断片(断章)を定義すると、「全体に回帰しない部分」と言えます。元来、部分は全体との関わりで部分であるので、集合論で習ったように、全体もまた部分の一種です。部分は全体を、全体は部分を予期するので、全体―部分の関係が緊密な場合には、部分のみで全体を表現することができます(表出的全体性)。また、全体は部分の総和以上のものであるというゲシュタルト心理学や、全体は部分に優先するという全体論は、部分が常に全体を前提として存在することを含意しています。
これに対して、部分と言わずに断片と言うことは、部分がそれじたいで独立して存在することを共示します。部分が他の部分と、また部分が全体と対立する関係にある場合に、テクストは収束点を持たず、唯一の意味へと収斂せず、常に複数的な意味の次元を切り開くような、多種多様な局面を帯びることになるわけです。全体論(全体に通用する大きな物語)を否定し、個々の小さな物語の割拠を肯定するのがポストモダニズムでした。従ってこのような断片性の擁護は、いわゆるポストモダニズムの思想と近縁のものです。
ということは、ポストモダニズム批判の様々な論法が、フラグメント批評にも適用できるということです。ここでは、2つの点だけを指摘しておきましょう。まず、断片と部分との区別そのものです。
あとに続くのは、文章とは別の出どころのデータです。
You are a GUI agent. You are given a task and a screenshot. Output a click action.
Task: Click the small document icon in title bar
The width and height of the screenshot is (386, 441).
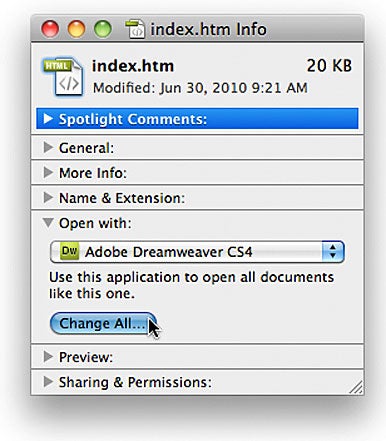pos(135,29)
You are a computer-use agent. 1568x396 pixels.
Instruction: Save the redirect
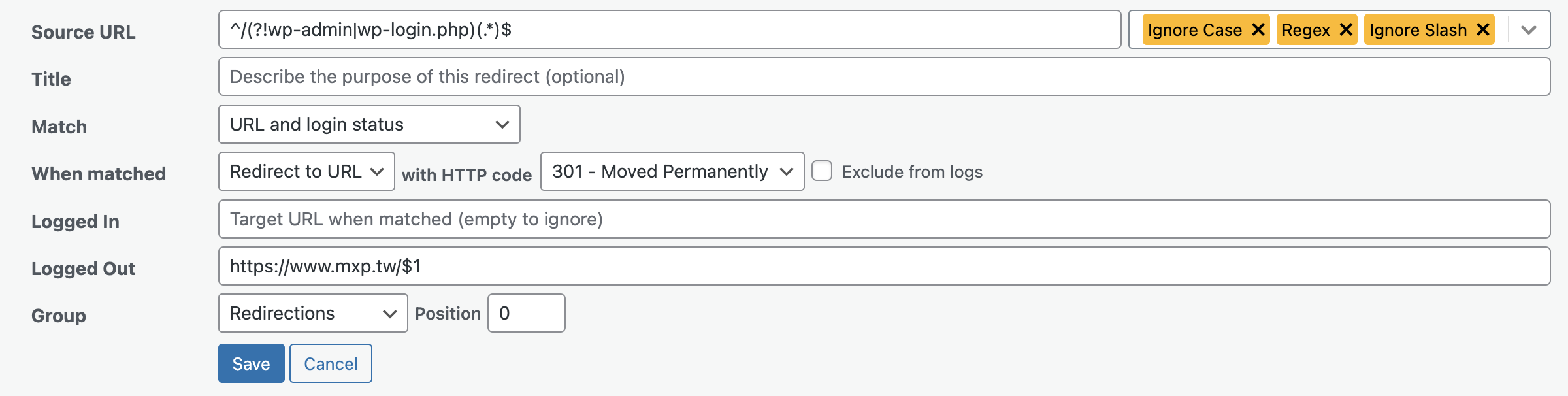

テクストは、原理的にすべてが断片的であると言うこともできます。テクストの理論が、その断片性を常に念頭に置くことじたいは有効な場合が多いでしょうが、すべてが断片であるならば、断片と部分との区別が意味をなさなくなります。固有のフラグメンタルな様式などなくなり、どんなものでもフラグメンタルだ、ということでしかなくなるわけです。
もう一つは、その機能です。それじたいが断片であろうがなかろうが、何らかの全体論的な意味を持つものとして受け取られ、流通して特定の役割を果たす時、問題にすべきはその波及効果であって、断片性如何(いかん)ではない、とも言えます。これは、ポストモダニズム以後の、カルチュラル・スタディーズなどの発想であり、そのものの断片性はそれとして、それがどのようにオーディエンスを形成したのかがターゲットとされます。
ただし、断片性や断章集積形式の議論も、記号や脱構築の場合と似て、完全沸騰する前にレンジから下ろされてしまった感があります。まだまだ、もっと沸かすこともできそうです。